The price of paper is $5 for 10 prints. That’s – insane. Regardless of its inkless system.
I tried different, professionally taken pictures supplied by an HP rep. Same results. I give it an “F”. The demo unit had a fake picture coming out of it and I was hoping for something like the advertisement showed.
I LOVE the idea but the quality I was expecting was something at least close to what my portable Canon Selphy Dye Sub. printers could pull off, and their only 300 dpi. And the canon is only $99 compared to Polaroid’s $150.
What gives? A bad printer? I wish I could attach scans of the pics it printed.
Print quality on the Polaroid Pogo {seesmic_video:{“url_thumbnail”:{“value”:”http://t.seesmic.com/thumbnail/lHRQniEMcJ_th1.jpg”}”title”:{“value”:”Print quality on the Polaroid Pogo “}”videoUri”:{“value”:”http://www.seesmic.com/video/XFbpzPjIxZ”}}}
Neville thank you for the comment back. My friends loved watching it. I used the PoGo a bit more today and I think maybe an F was a little harsh, I feel a C- would be more fair. The PoGo, when you consider the market Polaroid was aiming for – actually does what it says. I did test it with a LG EnV2 2.1mp cell phone and it synced beautifully and printed fairly quick. The digital camera I used was a Nikon P80 set for Fine detail and maximum resolution (10mp). I had a Canon 40D at my disposal but figured that would be a little overkill. I did have my expectations a little higher when I saw the advertisement we were given (it was a small billboard). The print quality coming out of the PoGo was excellent according to that. I feel that if the PoGo incorporated a camera, even a basic one; that it would stand apart from the other portable printers more and rekindle the beloved instamatic style cameras. But the price? It needs to be in the $69 range to justify the $5 for 10 prints.
Thanks!
Thanks for the follow up comment, David. C- definitely better than an F.
It’s all about expectations really, isn’t it?
Re a combination camera/printer, it look as though Polaroid will be launching such a device early in 2009. If you listen to the audio podcast of the conversation I had with Polaroid UK’s Michael Thomas, you’ll hear him talking about this gadget.
Memories of the SX-70 cameras with those instant prints but right up to date for the digital world!
Hi I, unfortunately, got 1 of this PoGo printer last Friday. And like David, was very very disappointed with it. The prints look NOTHING like the samples that it shown on the box itself (talk about false advertisement!). Quality is damn horrible. I’ve tried it with a low res photo taken from a blackberry bold. Then with a couple from an Olympus 810. Then a few from my trusty Canon 5D MarkII at 21.1 both in RAW and JPEG formats.
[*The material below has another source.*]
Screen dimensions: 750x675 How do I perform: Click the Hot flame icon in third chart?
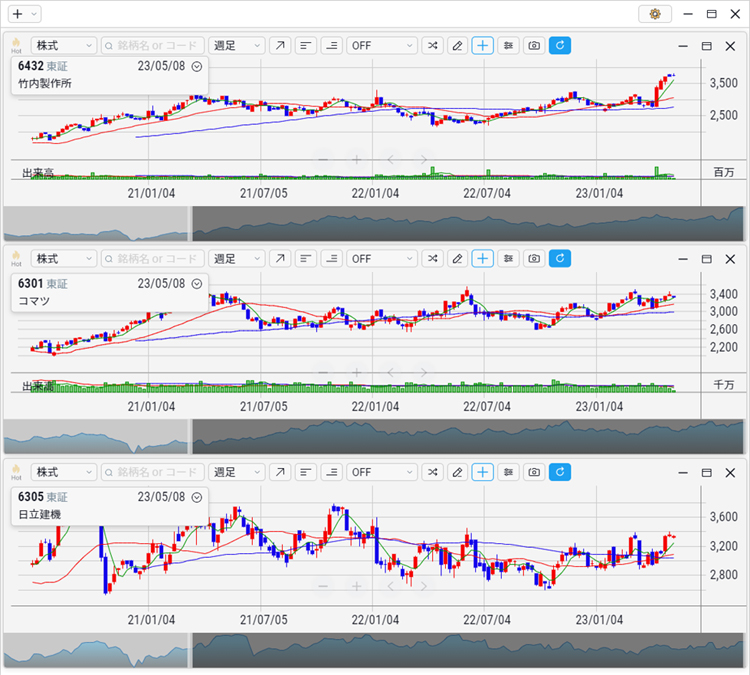(x=16, y=471)
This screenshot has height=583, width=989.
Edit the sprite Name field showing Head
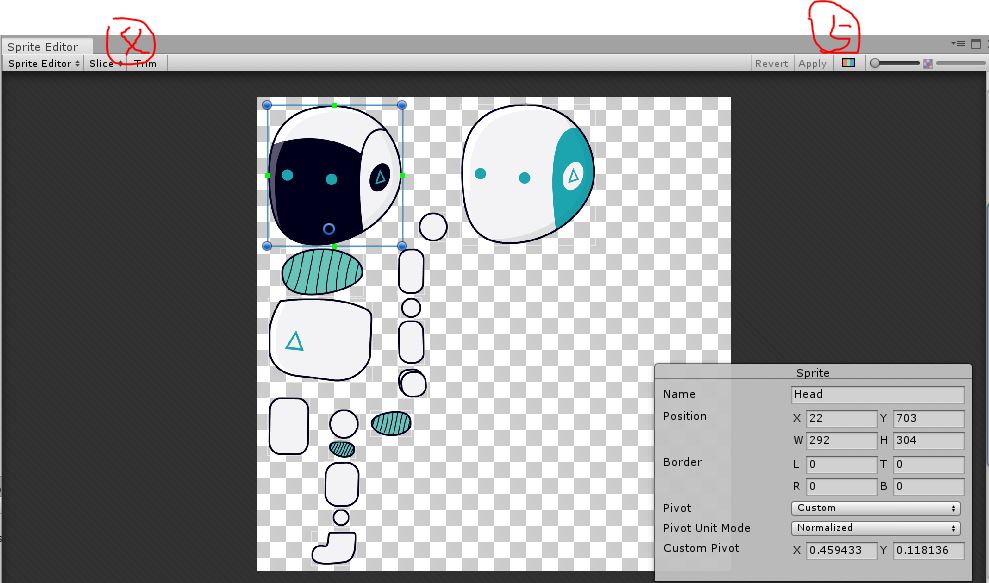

Tried printing continuously 4-5 photos (to c if it works better when it’s warmer). Mate, the blue came out as greenish, the red came out as yellowish. None of the details in the photo came out. Where the subject has a big mole on the face, when the print came out, the subject has a perfectly clean face. Hahaha. Dotted patterns on an insert didn’t came out at all. Edges are blurry. I am going to take this back to shop and ask for a refund.